START Entries shown

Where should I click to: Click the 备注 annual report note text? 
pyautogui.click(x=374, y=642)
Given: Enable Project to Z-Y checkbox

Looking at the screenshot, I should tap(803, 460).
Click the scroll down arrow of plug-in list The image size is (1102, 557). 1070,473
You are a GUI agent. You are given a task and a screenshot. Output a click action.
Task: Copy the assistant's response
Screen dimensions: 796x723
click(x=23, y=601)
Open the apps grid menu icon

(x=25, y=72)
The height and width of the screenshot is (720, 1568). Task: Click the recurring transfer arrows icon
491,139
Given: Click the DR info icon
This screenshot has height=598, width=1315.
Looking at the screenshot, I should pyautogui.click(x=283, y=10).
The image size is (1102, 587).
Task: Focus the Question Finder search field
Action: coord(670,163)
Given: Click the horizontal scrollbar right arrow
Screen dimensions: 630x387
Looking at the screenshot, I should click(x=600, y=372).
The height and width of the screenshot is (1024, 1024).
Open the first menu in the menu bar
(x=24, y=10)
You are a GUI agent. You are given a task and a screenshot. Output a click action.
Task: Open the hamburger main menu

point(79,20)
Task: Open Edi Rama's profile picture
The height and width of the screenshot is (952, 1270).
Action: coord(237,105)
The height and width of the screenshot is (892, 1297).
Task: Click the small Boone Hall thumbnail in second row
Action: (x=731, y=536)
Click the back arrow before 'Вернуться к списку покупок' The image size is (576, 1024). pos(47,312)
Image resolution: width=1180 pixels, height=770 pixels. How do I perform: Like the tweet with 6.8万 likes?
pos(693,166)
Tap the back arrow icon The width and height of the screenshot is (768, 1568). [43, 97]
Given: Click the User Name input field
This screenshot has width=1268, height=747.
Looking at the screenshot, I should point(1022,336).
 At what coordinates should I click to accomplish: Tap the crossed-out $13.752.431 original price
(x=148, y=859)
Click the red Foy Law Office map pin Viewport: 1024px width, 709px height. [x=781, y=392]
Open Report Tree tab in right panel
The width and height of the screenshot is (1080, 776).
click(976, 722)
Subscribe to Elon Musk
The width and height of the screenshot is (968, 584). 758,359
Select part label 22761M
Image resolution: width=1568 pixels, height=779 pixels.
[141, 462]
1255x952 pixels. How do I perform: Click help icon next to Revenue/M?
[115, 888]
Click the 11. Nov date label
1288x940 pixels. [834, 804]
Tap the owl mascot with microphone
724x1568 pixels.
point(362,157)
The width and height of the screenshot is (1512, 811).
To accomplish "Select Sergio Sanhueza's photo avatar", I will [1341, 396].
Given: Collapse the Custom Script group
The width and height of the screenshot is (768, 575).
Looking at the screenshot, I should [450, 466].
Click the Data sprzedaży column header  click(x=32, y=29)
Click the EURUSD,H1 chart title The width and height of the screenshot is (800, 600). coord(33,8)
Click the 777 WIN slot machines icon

END Entries shown

### What the task asks
Of the lines in the data above, some may include the word "Select"; state how many, with no added words.

### Final answer
2